Monitor recency of your systems with CloudWatch
13 March 2023
In the previous post we created a Datadog check and monitor to keep track of how many packages can be upgraded on our systems, when was the last time we rebooted the system and what is the major release of the operating system. Today, we will replicate the same metrics but using AWS CloudWatch service. Let's start by creating test instances.
Repository for this post is available here: CloudWatch-System-State.
Test instances
To create test instances we will use Terraform. You can also create the instances manually in the Console - just spin up a Ubuntu and some RedHat based instance with public IP and default settings. Code in this post is not complete as it will take up too much space.
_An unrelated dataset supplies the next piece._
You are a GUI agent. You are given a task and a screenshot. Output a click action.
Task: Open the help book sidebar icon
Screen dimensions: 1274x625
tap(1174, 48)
You can find the complete code for specific components here:
Copy the above files and adapt them for yourself - which public key to upload to
AWS instance in keys.tf
, what IPs to allow SSH access from in newly created
terraform.tfvars
as ssh-subnet = "99.88.22.0/24"
. If you are creating
instances manually, keep "Allow SSH" checkbox checked when launching the new
instance - except a bit larger disk and OS, everything should be default.
The Terraform boilerplate code should look like this:
$ ls -l
-rw-r--r-- 1 ppabis staff 389 Mar 4 18:02 amis.tf
-rw-r--r-- 1 ppabis staff 106 Mar 4 18:02 keys.tf
-rw-r--r-- 1 ppabis staff 136 Mar 4 18:02 main.tf
-rw-r--r-- 1 ppabis staff 283 Mar 4 18:02 sg.tf
-rw-r--r-- 1 ppabis staff 29 Mar 4 17:58 terraform.tfvars
-rw-r--r-- 1 ppabis staff 125 Mar 4 18:02 variables.tf
Let's create a new file instances.tf
which will define two instances, one
Ubuntu and one AlmaLinux. We will also output their public IPs.
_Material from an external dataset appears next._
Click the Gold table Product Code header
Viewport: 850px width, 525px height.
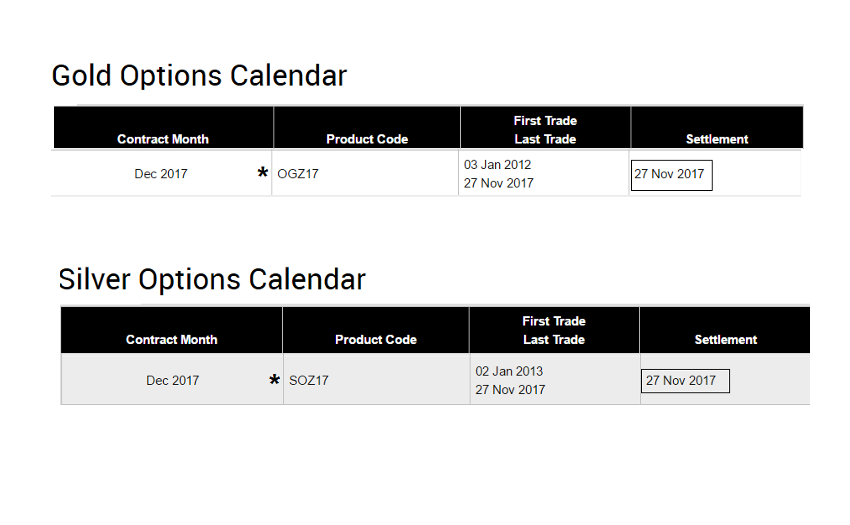click(x=367, y=139)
resource "aws_instance" "ubuntu" {
ami = data.aws_ami.ubuntu-arm.id
instance_type = "t4g.micro"
key_name = aws_key_pair.ssh.key_name
tags = { Name = "Ubuntu" }
vpc_security_group_ids = [ aws_security_group.ssh.id ]
}
resource "aws_instance" "alma" {
ami = data.aws_ami.alma-arm.id
instance_type = "t4g.micro"
key_name = aws_key_pair.ssh.key_name
tags = { Name = "Alma" }
vpc_security_group_ids = [ aws_security_group.ssh.id ]
}
output "ubuntu" { value = aws_instance.ubuntu.public_ip }
output "alma" { value = aws_instance.alma.public_ip }
Set up your credentials to AWS, run terraform init
, terraform apply
.
Prepare for CloudWatch
Let's SSH to one of the instances and install AWS CLI following the official
guide (use awscli-exe-linux-x86_64.zip
if you have t2
, t3
or t3a
instance).
$ ssh ubuntu@3.4.5.6 # replace with your instance's IP and -i to select private key
ubuntu@ip-10-0-0-1:~$ curl "https://awscli.amazonaws.com/awscli-exe-linux-aarch64.zip" -o "awscliv2.zip"
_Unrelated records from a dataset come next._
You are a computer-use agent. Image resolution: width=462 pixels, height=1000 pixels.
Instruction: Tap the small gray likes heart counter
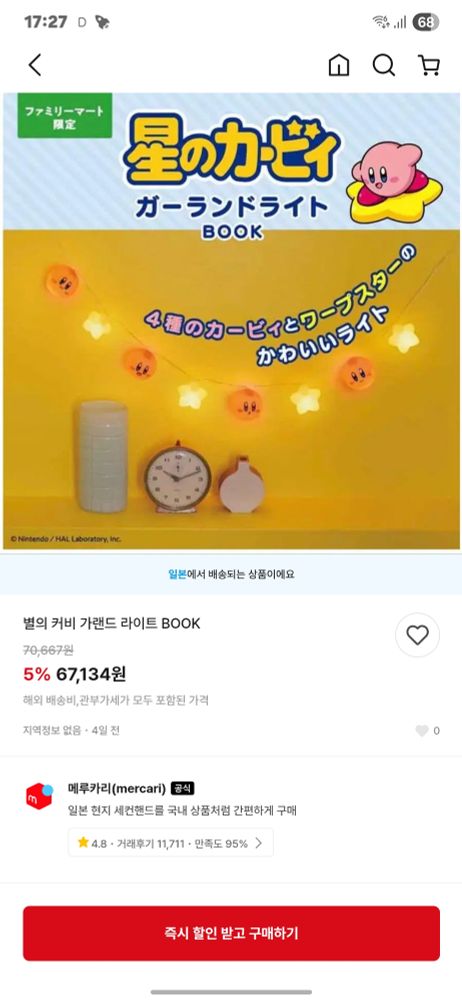click(x=422, y=731)
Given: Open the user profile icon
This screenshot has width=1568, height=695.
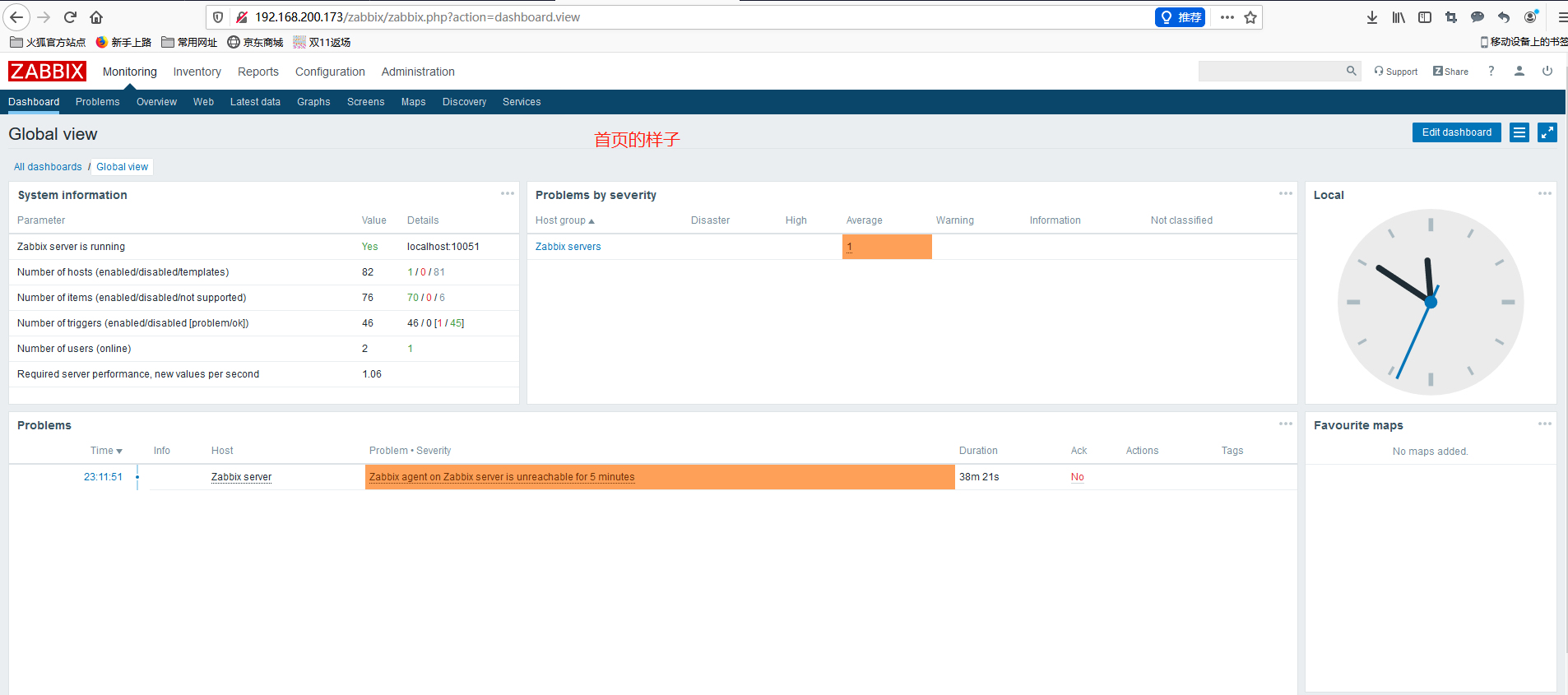Looking at the screenshot, I should tap(1519, 72).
# the above link depends on your architecture, it can be also awscli-exe-linux-x86_64.zip
ubuntu@ip-10-0-0-1:~$ unzip awscliv2.zip
ubuntu@ip-10-0-0-1:~$ sudo ./aws/install
Try running aws
command to see if you see help message.
ubuntu@ip-10-0-0-1:~$ aws
usage: aws [options] <command> <subcommand> [<subcommand> ...] [parameters]
To see help text, you can run:
aws help
aws <command> help
aws <command> <subcommand> help
Great, it seems that our CLI tools are working. Let's try issuing a metric to CloudWatch.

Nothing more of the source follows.